Stephan Pauly (SP): In Bezug auf den Diversitätsbegriff empfinde ich mich und auch uns als Haus als Lernende. Und was ich über Diversität gelernt habe, ist, dass die verengte Sicht auf Fragen von Migration und Herkunft viel zu kurz greift und es multiple Gründe gibt, warum es dazu kommen kann, dass Menschen von Kulturangeboten aktiv ausgeschlossen sind – beispielsweise finanzielle Mittel, die jeweilige Bildungsbiografie, Sprachkenntnisse, der Wohnort und die Entfernung zum Musikverein oder natürlich Fragen der gesundheitlichen Konstitution. Dieser multiperspektivische Begriff von Diversität macht die Bemühungen um gesellschaftliche Öffnung, um mehr Diversität schön und schwierig zugleich. Schön, weil man dadurch als Mensch (und nicht nur als Kulturprofi) vertieft lernt, dass jeder Mensch Zugang zu Kultur haben muss, ungeachtet der persönlichen Prägung einer Person aus all diesen multiplen Facetten. Aber genau das macht Diversifizierung gleichzeitig schwieriger, weil natürlich die Möglichkeiten und auch die Aufgaben damit unendlich groß sind: An wen soll man sich wenden, für wen soll man was produzieren, oder besser: mit wem?

Wo sehen Sie im Kultursektor Handlungsbedarf und welche Akteur:innen braucht es? Wer fehlt auf den Bühnen und in den Konzerthäusern dieser Stadt?
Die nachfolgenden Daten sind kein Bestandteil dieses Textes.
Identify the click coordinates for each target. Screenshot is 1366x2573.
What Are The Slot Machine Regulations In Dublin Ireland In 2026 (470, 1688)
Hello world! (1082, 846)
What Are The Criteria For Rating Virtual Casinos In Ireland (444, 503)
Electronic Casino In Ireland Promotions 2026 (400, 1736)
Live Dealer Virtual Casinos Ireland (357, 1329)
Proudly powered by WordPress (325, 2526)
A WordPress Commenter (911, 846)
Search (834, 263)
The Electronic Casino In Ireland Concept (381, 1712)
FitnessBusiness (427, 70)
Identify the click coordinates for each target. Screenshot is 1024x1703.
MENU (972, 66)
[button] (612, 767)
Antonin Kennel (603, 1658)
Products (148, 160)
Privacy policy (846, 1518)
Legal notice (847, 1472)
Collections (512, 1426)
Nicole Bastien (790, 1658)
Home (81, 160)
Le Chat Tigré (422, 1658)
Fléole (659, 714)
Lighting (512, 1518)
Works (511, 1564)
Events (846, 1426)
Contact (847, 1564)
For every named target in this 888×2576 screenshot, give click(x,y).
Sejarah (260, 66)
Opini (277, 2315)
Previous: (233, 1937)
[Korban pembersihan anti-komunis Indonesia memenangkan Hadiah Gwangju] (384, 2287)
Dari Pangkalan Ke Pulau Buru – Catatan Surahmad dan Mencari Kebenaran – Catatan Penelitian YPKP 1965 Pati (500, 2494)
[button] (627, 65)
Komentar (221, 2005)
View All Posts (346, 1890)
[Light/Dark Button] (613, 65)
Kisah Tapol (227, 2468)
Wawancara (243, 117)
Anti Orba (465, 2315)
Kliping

SP: Ich würde die Antwort aufteilen: auf der Bühne, hinter der Bühne und vor der Bühne. Die Welt der klassischen Musik ist eine sehr kleine Welt und sie ist oft sehr kommerziell bestimmt. Es ist auch ein Markt, in dem man sich bewegt, und der Markt bestimmt sehr stark mit, wer auf den Bühnen auftritt. Da kommen natürlich Aspekte von Vielfalt zu kurz. Wir versuchen im Musikverein, verstärkt diesen Mechanismen gegenüber sensibel zu sein, wir versuchen sehr stark darauf zu achten, dass auch auf der Bühne eine erhöhte Diversität möglich ist. Hinter der Bühne, also in unserer Institution, haben wir ebenfalls mit einem Diversifizierungsprozess begonnen. In einem institutionellen Prozess haben wir überlegt, wo im Personal ein Mangel an Diversität oder möglicherweise auch eine sehr große Fülle an Diversität vorhanden ist. In der ersten institutionellen Selbstanalyse unter der Begleitung von Ivana Pilić haben wir realisiert, dass die Diversität, wenn man sich bewusst macht, wer im eigenen Haus arbeitet, viel höher ist, als wir eigentlich dachten. Im Publikum, also vor der Bühne, gibt es in den klassischen Konzerten immer noch einen deutlich spürbaren Mangel an Diversität, der von unserem Programm und von der Kommunikation beeinflusst wird. Deswegen ist ja so ein Projekt wie „Wiener Stimmen“, das von der Brunnenpassage kuratiert wird, so wichtig für uns, weil das eine Möglichkeit ist, durch diverse Künstler:innen auf der Bühne auch ein anderes Publikum anzusprechen. Dahingegen gibt es aber Programm-Bereiche im Musikverein, in denen die Diversität des Publikums sehr hoch ist, beispielsweise in den ungewöhnlichen Programmen, die wir in den 4 Neuen Sälen präsentieren, oder natürlich in unserem Education-Bereich, bei der Musikvermittlung. Damit hat der Musikverein bereits vor 30 Jahren begonnen, vor Corona hatten wir jede Saison ca. 50.000 Teilnehmerinnen und Teilnehmer im Kinder-, Jugend- und Familienprogramm. Das heißt, in diesem Bereich waren wir hinsichtlich Diversität im Publikum immer schon sehr gut aufgestellt und sind es auch weiterhin.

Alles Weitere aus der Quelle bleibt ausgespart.